This season has seen a scarcity of ilish in the mighty Padma but the river is not disappointing local fishermen
When Kalidas Halder threw his net into the mighty waters of Padma on Sunday night near Daulatdia ferry terminal No 7 at Rajbari’s Goalanda, he did not know what the dawn would bring.
After a night of disappointment, as the local fisherman reeled his net in at daybreak to his boat, he found a massive 16kg catla in the mesh to his surprise.
Ecstatic with the catch, Halder hustled to the wholesale fish market near Daulatdia ferry terminal No 5. There, the catla or carp fish -- scientific name Catla catla -- was weighed to be 16kg and bought by a local fish depot owner through an auction at Tk28,000 (Tk1,750 per kg).
As a happy Halder went home, Shahjahan Sheikh, the highest bidder and the proprietor of Shakil-Sohan Fish Depot, went on to sell the fish to a Dhaka-based industrialist at Tk30,400.

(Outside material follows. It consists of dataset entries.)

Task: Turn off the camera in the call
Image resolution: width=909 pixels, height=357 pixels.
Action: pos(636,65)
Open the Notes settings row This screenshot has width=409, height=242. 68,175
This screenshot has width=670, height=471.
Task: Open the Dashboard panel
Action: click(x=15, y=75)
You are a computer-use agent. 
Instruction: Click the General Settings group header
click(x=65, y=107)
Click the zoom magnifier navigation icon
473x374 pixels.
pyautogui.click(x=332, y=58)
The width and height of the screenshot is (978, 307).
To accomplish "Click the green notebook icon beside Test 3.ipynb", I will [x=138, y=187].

“It felt good making a profit by selling this fish,” said Sheikh, who made another such profitable deal a week ago.
Last Saturday, he had sold a 22kg Boal fish for Tk61,000 to another industrialist in Dhaka. This catfish was also caught similarly at dawn but in the estuary of Padma and Jamuna at Harirampur, Manikganj.
The man behind the net at that time was one Kaiyum Halder.

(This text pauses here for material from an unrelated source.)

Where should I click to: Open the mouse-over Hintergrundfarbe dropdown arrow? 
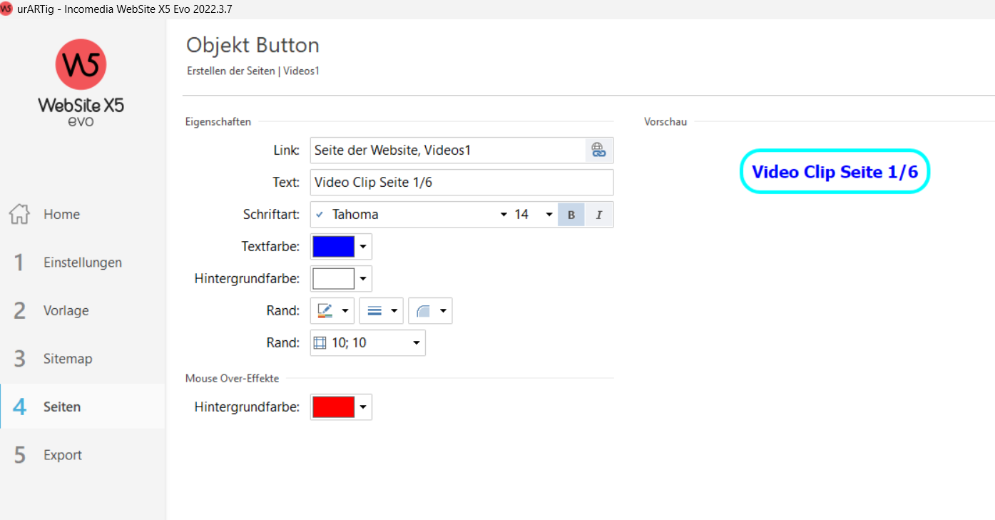tap(363, 407)
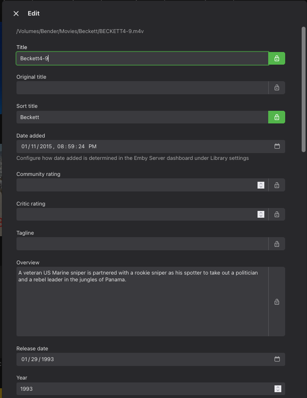Toggle lock icon beside Overview text

tap(276, 302)
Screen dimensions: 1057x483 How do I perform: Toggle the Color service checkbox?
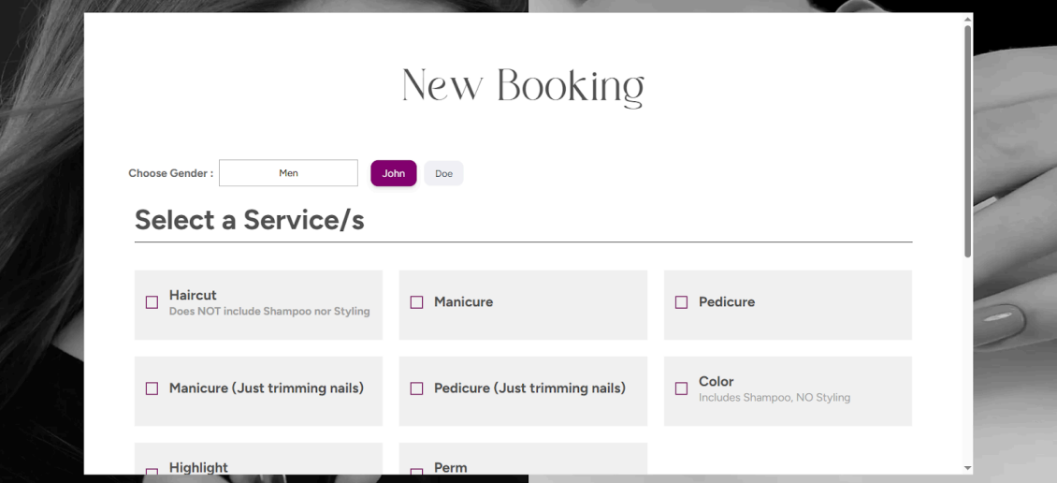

This season has seen a scarcity of ilish in the mighty Padma but the river is not disappointing its fishermen.
Over the past few months, local fishermen have been netting large fishes of different kinds, said Goalanda upazila FIsheries Officer Md Rezaul Sharif.
These freshwater fishes included Rui (another type of Carp), Bagarh, Chital (a type of knifefish), Boal (Helicopter Catfish) and Pangash (Yellowtail Catfish), he said.

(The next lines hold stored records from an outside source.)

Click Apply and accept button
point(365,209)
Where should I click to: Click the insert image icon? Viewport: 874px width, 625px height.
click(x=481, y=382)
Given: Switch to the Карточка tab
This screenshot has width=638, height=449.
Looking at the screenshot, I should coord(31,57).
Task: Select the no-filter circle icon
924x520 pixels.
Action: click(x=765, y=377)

Sharif said the fishermen generally use many varieties of locally-made fishing nets, including "Fashon," "Dashan," "Kouna," "Kochal" and fence nets, to catch them.
Fishermen who live in districts on both sides of Padma River have netted these massive fishes whose prices ranged from Tk20,000 to Tk200,000 over the past few weeks.
Such large fleshy delicacies have been satiating the Bengali taste buds with their fulfilling umami flavour for decades. All these fishes are widely consumed around the country, regardless of the season.
Thus, the fishermen and all those involved in the fishing industry return home with a smile after a big catch such as the 16kg Catla -- also known as the major South Asian carp.